The Associated Press
WASHINGTON — An American journalist kidnapped and held hostage for nearly two years by an al-Qaida-linked group in Syria was released Sunday, less than a week after the horrific execution of American journalist James Foley by Islamic militants.
The freed American is 45-year-old Peter Theo Curtis of Massachusetts, who wrote under the byline Theo Padnos.
White House national security adviser Susan Rice said Curtis is now safe outside of Syria. Secretary of State John Kerry said Curtis was held by Jabhat al-Nusra, also known as the Nusra Front, an al-Qaida-linked militant group fighting the government of Syrian President Bashar Assad.
President Barack Obama, who was wrapping up a vacation in Massachusetts, was briefed Sunday morning on Curtis' release.
"The president shares in the joy and relief that we all feel now that Theo is out of Syria and safe," said White House spokesman Eric Schultz. "But we continue to hold in our thoughts and prayers the Americans who remain in captivity in Syria, and we will continue to use all of the tools at our disposal to see that the remaining American hostages are freed."
A senior administration official said Curtis was released in the Golan Heights, where he was met by U.S. government personnel who were transporting him to Tel Aviv. The official was not authorized to speak by name and discussed the release on the condition of anonymity.
It was not known what prompted Curtis' release or if any of the captors' demands had been met.
In a video obtained by The Associated Press and dated July 18, 2014, Curtis sits cross-legged on a floor with his hands bound, and appears to read from a sheet placed in front of him on the floor. Addressing the U.S. and European governments, he pleads for them to contact a named intermediary before it is too late.
"They have given me three days to live," he says as a man holding an assault rifle and dressed in camouflage stands next to him. "If you don't do anything, I'm finished. I'm dead. They will kill me. Three days. You have had 20 days, and you've done nothing. "
He does not specify any demands, only urges Western governments to make contact with the intermediary.
His family said they believe Curtis was captured in October 2012, shortly after crossing into Syria.
"My heart is full at the extraordinary, dedicated, incredible people, too many to name individually, who have become my friends and have tirelessly helped us over these many months," Curtis' mother, Nancy Curtis, said in a statement from the family. "Please know that we will be eternally grateful."
Curtis, under the Theo Padnos byline, has written for the New Republic and in 2011 wrote a book called "Undercover Muslim: A Journey Into Yemen," which studied the radicalization of disaffected youths.
Before leaving for Yemen in 2005 to study Islam, he worked in the Vermont prison system teaching teenage inmates. That experience resulted in the book "My Life Had Stood a Loaded Gun."
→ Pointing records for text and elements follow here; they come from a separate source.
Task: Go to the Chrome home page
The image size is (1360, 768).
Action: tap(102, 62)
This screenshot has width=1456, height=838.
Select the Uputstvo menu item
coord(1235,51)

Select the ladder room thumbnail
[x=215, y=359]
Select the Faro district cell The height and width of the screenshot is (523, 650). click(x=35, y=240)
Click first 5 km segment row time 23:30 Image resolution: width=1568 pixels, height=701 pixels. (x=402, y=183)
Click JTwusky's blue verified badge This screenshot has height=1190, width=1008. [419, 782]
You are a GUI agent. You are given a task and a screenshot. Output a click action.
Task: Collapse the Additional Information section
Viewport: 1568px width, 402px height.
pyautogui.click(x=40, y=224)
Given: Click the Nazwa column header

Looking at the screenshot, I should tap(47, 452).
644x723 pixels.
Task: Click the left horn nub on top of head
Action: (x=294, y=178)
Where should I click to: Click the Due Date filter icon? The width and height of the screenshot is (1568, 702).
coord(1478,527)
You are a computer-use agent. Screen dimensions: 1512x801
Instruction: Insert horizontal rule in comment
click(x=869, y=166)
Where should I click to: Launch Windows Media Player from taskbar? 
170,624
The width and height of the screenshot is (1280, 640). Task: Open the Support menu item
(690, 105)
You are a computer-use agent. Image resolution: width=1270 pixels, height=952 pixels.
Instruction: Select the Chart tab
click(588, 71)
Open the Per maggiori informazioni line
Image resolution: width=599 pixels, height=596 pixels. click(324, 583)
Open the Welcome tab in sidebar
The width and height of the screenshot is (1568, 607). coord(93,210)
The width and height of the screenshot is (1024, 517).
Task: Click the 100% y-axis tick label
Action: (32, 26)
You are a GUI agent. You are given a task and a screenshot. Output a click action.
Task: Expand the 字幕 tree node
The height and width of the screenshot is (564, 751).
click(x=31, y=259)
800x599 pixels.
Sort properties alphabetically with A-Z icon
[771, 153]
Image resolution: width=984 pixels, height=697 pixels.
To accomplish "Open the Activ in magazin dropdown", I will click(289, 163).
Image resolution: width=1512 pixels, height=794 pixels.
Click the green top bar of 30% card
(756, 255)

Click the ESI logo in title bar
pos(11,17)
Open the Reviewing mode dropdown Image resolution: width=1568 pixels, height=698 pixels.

"He seems to be in good health," Curtis' cousin Viva Hardigg said in an interview. "We are deeply relieved and grateful for his return and the many people who have helped us secure his freedom. At the same time, we are thinking constantly of the other hostages who are still held and those working to help them be freed. We want to do everything we can to support their efforts."
In another video from June 30, 2014, a man with a beard and disheveled hair identifies himself as Peter Theo Curtis from Boston, and says he is being treated well.
"I have everything I need. Everything has been perfect — food, clothing, even friends now," he says. He appears to be reading from a script.
Curtis' release was first reported by Al Jazeera.
Kerry, a former senator from Massachusetts, voiced relief and gratitude for Curtis' release, "particularly after a week marked by unspeakable tragedy."